Hi, any important information you can give me about Dubai? 

What is the means of transportation if one doesn't own a car? Any taxis that one should avoid?


----------



## Genghis (Sep 5, 2008)

emz1 said:


> Hi, any important information you can give me about Dubai?
> 
> What is the means of transportation if one doesn't own a car? Any taxis that one should avoid?



Dubai (IMO) is like no other place in the world but is not for everybody.
My tip would be to go and visit (in non-holiday mode) before making any decisions.
I visited initially on holiday and then returned on a scouting mission while considering a job offer. I saw a different place 2nd time round although that said still loved it. I think you have to experience the place in order to make an informed decision.
What ever you do though, the best of luck


----------



## crazymazy1980 (Aug 2, 2008)

emz1 said:


> Hi, any important information you can give me about Dubai?
> 
> What is the means of transportation if one doesn't own a car? Any taxis that one should avoid?

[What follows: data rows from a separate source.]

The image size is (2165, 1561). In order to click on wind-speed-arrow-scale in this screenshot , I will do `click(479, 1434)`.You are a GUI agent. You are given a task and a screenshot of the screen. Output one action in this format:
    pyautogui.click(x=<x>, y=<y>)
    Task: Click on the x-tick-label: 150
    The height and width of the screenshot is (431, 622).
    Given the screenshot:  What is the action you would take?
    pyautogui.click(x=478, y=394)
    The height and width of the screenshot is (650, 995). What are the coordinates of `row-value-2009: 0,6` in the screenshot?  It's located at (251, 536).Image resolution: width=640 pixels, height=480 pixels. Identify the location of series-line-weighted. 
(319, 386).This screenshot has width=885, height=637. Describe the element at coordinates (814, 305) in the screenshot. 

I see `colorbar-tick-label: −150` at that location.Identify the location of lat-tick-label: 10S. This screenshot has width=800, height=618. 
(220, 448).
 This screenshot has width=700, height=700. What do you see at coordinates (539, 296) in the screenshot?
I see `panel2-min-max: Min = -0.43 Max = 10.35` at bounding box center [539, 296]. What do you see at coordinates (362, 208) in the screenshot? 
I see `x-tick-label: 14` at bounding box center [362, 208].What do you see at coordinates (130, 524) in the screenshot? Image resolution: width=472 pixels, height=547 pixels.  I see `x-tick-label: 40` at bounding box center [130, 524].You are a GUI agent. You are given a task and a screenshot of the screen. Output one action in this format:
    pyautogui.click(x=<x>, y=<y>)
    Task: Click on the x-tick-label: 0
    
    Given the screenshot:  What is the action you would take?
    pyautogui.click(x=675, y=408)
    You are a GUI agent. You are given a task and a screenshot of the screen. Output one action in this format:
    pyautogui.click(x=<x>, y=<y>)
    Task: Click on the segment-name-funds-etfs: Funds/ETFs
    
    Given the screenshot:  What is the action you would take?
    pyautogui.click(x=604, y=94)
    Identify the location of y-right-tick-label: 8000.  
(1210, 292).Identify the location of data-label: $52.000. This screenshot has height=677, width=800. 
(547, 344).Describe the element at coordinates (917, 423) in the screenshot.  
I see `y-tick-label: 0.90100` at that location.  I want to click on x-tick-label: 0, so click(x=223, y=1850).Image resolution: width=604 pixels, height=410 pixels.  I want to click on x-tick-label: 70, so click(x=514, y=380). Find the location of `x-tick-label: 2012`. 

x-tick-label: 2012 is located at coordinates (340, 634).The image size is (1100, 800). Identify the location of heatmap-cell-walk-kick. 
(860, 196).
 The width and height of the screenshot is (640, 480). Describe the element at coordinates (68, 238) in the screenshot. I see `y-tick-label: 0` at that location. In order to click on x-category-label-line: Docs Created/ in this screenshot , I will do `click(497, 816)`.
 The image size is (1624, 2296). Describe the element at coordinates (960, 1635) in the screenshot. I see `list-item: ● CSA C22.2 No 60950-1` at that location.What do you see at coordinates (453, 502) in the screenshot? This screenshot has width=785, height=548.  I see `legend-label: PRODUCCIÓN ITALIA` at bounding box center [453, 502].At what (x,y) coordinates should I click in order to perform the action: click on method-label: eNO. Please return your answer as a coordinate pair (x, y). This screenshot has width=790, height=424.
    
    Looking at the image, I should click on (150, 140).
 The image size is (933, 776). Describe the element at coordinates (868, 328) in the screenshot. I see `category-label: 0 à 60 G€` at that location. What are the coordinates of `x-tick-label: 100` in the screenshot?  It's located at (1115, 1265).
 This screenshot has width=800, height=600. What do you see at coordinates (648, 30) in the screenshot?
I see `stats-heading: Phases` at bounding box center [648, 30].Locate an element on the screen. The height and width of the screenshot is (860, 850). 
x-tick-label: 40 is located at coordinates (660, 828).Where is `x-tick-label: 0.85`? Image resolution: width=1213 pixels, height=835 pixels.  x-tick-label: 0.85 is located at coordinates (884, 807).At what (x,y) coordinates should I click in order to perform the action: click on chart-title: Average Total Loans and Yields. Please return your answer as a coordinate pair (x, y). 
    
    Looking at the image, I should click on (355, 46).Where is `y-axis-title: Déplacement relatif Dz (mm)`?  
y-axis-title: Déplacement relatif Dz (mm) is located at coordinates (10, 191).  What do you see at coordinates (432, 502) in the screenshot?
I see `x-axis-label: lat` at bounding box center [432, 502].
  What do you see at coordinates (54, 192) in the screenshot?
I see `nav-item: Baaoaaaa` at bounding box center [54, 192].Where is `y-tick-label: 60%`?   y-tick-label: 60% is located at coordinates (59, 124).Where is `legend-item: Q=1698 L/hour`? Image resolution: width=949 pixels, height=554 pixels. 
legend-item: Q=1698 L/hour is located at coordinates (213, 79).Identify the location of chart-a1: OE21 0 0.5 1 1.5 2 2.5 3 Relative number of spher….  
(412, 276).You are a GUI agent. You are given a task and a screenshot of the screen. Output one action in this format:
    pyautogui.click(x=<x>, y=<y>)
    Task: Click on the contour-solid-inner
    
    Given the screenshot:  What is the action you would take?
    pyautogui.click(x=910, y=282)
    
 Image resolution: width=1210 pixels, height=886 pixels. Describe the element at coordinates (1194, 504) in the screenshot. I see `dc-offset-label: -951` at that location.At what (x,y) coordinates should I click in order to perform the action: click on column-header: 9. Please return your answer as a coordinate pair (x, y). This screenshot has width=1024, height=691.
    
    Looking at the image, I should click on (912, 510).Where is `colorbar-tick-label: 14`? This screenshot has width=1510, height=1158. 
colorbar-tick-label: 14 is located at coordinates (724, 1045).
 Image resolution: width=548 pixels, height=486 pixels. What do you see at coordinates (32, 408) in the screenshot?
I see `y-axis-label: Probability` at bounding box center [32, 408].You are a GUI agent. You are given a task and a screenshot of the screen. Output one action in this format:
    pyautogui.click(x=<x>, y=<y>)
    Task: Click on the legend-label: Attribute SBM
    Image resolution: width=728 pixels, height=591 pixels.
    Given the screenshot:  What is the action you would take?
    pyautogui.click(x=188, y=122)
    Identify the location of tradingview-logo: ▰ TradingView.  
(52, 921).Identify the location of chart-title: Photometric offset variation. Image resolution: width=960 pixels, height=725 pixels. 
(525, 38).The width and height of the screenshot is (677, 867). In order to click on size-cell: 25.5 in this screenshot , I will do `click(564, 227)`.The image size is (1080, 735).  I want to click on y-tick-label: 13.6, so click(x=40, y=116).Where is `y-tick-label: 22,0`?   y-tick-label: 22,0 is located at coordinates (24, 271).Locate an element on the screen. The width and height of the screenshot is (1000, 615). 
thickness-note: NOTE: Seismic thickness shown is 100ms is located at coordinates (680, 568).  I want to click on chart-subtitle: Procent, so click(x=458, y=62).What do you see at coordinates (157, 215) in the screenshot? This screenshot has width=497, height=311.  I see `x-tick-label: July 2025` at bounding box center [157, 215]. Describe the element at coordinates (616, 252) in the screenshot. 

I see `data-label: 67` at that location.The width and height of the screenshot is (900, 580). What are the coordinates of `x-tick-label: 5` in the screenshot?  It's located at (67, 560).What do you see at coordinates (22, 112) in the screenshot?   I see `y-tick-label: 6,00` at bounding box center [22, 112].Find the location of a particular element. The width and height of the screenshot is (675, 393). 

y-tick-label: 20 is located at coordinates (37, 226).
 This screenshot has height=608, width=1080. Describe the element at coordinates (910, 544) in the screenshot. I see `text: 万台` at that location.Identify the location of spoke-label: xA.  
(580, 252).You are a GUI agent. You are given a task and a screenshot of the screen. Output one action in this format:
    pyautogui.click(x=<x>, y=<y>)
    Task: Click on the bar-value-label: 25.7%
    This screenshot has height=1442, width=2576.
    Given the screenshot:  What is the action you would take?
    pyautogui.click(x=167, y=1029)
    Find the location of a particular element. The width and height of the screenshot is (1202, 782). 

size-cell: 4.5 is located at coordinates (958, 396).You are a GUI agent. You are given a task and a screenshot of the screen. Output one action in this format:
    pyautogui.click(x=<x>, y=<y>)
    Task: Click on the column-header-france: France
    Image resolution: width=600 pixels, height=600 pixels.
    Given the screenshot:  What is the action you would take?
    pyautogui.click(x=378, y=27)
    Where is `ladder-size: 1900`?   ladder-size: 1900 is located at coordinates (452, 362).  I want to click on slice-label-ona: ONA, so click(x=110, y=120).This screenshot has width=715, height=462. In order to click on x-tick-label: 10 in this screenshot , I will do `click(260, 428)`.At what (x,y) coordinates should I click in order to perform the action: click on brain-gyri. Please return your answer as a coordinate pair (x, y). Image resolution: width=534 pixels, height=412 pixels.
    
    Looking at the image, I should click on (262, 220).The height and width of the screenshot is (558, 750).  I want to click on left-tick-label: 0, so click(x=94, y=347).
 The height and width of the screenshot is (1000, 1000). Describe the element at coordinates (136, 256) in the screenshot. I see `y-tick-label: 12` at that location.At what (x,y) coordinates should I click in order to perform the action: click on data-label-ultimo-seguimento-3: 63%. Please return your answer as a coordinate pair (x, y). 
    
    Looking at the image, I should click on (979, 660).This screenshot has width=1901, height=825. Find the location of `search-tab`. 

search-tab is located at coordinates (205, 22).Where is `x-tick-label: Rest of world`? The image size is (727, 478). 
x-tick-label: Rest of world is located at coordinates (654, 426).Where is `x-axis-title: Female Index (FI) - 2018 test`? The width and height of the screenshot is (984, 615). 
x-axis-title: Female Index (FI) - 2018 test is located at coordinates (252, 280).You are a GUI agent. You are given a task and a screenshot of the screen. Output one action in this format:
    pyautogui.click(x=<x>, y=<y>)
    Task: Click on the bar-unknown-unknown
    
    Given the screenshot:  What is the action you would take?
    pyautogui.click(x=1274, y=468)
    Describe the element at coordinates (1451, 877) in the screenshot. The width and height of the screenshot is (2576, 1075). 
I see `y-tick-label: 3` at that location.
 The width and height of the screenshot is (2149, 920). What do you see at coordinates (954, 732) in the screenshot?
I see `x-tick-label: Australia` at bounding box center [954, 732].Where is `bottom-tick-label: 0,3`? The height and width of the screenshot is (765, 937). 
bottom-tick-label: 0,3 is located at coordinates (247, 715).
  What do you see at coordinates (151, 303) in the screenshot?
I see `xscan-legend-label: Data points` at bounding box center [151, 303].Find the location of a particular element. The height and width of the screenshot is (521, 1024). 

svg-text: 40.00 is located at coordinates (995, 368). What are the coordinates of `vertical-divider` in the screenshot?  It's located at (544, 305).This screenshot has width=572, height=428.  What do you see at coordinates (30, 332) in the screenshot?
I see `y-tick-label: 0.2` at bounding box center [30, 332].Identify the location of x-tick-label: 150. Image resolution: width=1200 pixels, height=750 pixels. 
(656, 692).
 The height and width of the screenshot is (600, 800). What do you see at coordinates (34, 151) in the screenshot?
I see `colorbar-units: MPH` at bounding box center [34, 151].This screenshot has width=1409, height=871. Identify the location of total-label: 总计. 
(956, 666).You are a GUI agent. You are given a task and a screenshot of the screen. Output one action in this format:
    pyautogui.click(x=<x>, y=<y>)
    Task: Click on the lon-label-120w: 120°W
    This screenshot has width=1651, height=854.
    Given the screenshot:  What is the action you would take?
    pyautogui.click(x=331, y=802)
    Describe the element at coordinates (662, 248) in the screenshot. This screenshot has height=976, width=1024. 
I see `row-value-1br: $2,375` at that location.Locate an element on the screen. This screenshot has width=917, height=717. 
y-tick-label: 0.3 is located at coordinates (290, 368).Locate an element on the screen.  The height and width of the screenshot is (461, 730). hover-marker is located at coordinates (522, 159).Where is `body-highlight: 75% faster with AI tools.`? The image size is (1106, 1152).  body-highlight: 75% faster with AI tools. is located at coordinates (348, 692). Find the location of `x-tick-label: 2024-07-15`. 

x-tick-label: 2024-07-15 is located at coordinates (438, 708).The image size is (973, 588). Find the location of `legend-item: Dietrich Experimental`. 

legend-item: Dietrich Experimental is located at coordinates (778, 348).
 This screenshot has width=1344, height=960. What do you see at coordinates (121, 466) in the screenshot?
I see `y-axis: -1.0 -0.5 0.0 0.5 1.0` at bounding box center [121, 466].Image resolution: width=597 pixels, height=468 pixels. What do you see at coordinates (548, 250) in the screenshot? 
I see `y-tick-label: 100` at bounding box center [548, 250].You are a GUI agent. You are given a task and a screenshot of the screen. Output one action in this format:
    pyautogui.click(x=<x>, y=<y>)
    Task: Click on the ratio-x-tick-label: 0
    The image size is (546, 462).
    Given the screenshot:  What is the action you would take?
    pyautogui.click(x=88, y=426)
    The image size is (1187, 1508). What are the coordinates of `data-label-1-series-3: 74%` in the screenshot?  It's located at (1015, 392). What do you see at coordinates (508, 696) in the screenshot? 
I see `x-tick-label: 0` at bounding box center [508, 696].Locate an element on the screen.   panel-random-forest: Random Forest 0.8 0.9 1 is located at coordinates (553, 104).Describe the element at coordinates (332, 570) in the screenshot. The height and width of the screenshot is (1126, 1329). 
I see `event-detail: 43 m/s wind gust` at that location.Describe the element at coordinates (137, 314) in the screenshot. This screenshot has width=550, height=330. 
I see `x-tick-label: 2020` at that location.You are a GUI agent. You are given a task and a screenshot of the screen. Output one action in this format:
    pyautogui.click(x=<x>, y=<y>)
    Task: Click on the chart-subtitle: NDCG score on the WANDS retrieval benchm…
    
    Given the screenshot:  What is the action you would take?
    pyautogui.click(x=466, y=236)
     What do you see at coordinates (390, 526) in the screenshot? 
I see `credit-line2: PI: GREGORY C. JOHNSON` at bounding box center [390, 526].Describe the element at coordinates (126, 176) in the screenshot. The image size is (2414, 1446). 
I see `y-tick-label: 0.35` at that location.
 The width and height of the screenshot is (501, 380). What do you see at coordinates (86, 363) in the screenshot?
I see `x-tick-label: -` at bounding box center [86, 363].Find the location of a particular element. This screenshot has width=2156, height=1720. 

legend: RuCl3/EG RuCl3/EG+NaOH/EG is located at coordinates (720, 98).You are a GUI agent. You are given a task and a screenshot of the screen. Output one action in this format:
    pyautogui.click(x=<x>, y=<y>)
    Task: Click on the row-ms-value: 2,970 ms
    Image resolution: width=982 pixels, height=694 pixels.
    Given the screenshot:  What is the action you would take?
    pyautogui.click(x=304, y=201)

Taxis, Buses (yet to go on a bus) and from Sept '09 there will be the Metro. 

Taxis are going to get expensive after a while and it's very much like the US in that you can't really get anywhere without a car.

Apparently the Metro will be just 10AED so that's fairly cheap. 

I'm aiming to get a car ASAP. What are the reasons you don't want to get a vehicle?

As for Dubai itself, well, it's really really cool and although I have only met a few people (some from this forum too) everyone has been really friendly, looking forward to my new life - granted this is only day 3 of that


----------